I think I speak for many black people when I say that I’m wonderfully bored with white people’s obsession with policing whether or not it’s ever appropriate for a black person to use “nigger” and all its variances. The majority never really has a right to question the marginalized—but particularly when context is key. And yet, they do it anyway, again and again. This time President Obama is the target, but the intent is the same: to be caught up in a word rather than the crux of an argument about systemic racism.
During an interview on the podcast “WTF with Marc Maron,” Obama argued that while America has made some advancement in terms of race relations, “What is also true is the legacy of slavery, Jim Crow, discrimination in almost every institution of our lives, you know, that casts a long shadow and that’s still part of our DNA that’s passed on. We’re not cured of it.”
Obama added, “And it’s not just a matter of it not being polite to say ‘nigger’ in public. That’s not the measure of whether racism still exists or not. It’s not just a matter of overt discrimination.”
This is a thoughtful take on the state of racism in this country, but naturally, cable news chose instead to focus on “nigger.” Earlier today, a CNN segment weighing in on whether or not it was okay for Obama to use language that is “offensive to some.” It’s been a question I’ve since noticed has been repeated on the network. Then there is Fox News, which asked the same question with a panel of four white people.

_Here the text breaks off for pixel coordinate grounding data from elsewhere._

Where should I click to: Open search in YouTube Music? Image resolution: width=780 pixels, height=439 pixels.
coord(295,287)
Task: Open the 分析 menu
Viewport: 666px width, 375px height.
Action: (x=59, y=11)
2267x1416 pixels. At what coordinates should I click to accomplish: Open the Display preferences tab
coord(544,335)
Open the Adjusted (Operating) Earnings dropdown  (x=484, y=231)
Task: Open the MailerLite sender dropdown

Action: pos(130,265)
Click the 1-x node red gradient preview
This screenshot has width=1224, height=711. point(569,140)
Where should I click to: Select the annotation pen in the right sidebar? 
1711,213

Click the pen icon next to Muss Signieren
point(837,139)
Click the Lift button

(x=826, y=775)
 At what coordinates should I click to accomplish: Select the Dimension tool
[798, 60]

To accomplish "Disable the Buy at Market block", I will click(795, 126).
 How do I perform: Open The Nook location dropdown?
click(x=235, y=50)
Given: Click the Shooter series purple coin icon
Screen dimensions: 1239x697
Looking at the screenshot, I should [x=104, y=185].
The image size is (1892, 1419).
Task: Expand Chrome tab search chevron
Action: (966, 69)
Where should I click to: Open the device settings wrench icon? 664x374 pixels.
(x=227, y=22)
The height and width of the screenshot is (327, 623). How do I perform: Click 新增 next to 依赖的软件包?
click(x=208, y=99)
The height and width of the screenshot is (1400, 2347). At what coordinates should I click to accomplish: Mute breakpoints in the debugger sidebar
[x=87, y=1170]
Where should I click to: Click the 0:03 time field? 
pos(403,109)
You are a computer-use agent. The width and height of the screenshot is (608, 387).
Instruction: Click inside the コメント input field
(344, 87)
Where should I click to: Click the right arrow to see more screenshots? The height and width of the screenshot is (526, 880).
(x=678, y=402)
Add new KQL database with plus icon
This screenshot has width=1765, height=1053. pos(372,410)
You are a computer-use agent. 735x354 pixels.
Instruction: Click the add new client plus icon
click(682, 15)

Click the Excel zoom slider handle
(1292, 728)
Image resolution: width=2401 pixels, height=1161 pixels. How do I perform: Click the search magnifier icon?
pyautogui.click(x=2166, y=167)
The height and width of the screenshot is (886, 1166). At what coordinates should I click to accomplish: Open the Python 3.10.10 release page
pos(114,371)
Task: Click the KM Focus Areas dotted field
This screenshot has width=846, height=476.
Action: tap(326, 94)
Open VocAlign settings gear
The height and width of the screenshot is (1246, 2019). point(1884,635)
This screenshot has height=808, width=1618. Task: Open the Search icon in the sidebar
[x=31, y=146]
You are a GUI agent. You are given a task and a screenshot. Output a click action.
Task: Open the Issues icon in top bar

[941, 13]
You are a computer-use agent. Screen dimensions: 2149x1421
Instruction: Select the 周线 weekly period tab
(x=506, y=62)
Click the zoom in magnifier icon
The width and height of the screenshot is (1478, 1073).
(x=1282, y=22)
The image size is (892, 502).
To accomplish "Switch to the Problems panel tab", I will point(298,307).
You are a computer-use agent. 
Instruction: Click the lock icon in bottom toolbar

I wish I could be amused by mass media’s disingenuousness. President Obama is not the first president to use “nigger,”—he’s merely the first one not to use it as a slur. For all his work on passing civil rights legislation, former Democratic president Lyndon B. Johnson let the word fly freely and routinely from his mouth. The same goes for former Republican president Richard Nixon, and for Harry Truman, when he called Adam Clayton Powell “that damned nigger preacher.”
And, you know, all those other presidents who owned slaves and expressed deep contempt for black people.
So, with that in mind, what purpose does it serve asking whether or not the first black president’s use of “nigger” in the context of a larger reflection on covert versus overt racism relevant? Because a few white people will object? Who cares? How much longer are we going to entertain thoughts of whether or not there is a double standard at play? This is a ruse of the highest order. Even if you don’t agree with the approach, black people use “nigga” in a different context than “nigger.” Whites have every other advantage over blacks; they can take the “L” on this one word.
Context is everything. It’s not like Obama greeted Loretta Lynch as his “nigga” on stage recently. (Had he done so, I’d still stick with the belief that black people can say it and white people cannot. But he did not go there.) What Obama did was remind people—many of whom needed to hear it—that racism is not just calling someone a racial slur. It’s not just about a confederate flag, either.
It’s about things like mass incarceration or the reality that black college graduates face much higher unemployment rates than their white counterparts. When it comes to the media, racism is the Meet The Press segment that featured only black men as the face of gun violence as host Chuck Todd asks viewers to view this as a “colorblind issue.” Meanwhile, Dylann Roof, the white supremacist who confessed to the Charleston Massacre, has netted descriptions like “quiet and soft-spoken” and a “loner caught in ‘Internet evil.’” By comparison, 21-year-old James Jones gets treated to: “Son with troubled past shields mom from gunfire, dies saving her in South Chicago.” Roof is no angel, a phrase the New York Times used to describe victim Mike Brown, but his whiteness allows him to be portrayed as a nuanced and complicated character. Blacks are not so fortunate—even in fatal acts of bravery or victimhood.
Debating the use of “nigger” over the more palatable “N-word” is just another example of people purposely opting to focus on the superficial rather than the substantive. If Fox News anchors continue to argue over semantics, they can get away with ignoring Obama’s point entirely. Which is exactly the way they want it.
Michael Arceneaux hails from Houston, lives in Harlem, and praises Beyoncé’s name wherever he goes. Follow him @youngsinick.
The media’s collective stupidity never fails to astonish me. Obama’s point is that just because peeps know enough not to say “n*gger” in public, there’s still a lot of them that think that way.
But there they go, chasing the shiny bouncing ball and ignoring the real issue.
Preach brotha!!
I think ignoring the real issue is exactly why the media is chasing the bouncing ball.
So, with that in mind, what purpose does it serve asking whether or not the first black president’s use of “nigger” in the context of a larger reflection on covert versus overt racism relevant?
It serves the purpose of giving the Right something else to complain about regarding this President.
I can’t speak for African Americans, but I would bet that few of them found Obama’s use of the N word offensive in the context he used it. The people clutching their pearls over it are the usual suspects: the mostly white cable news TV talking heads who need to fabricate a controversy where there isn’t one to fill dead air time.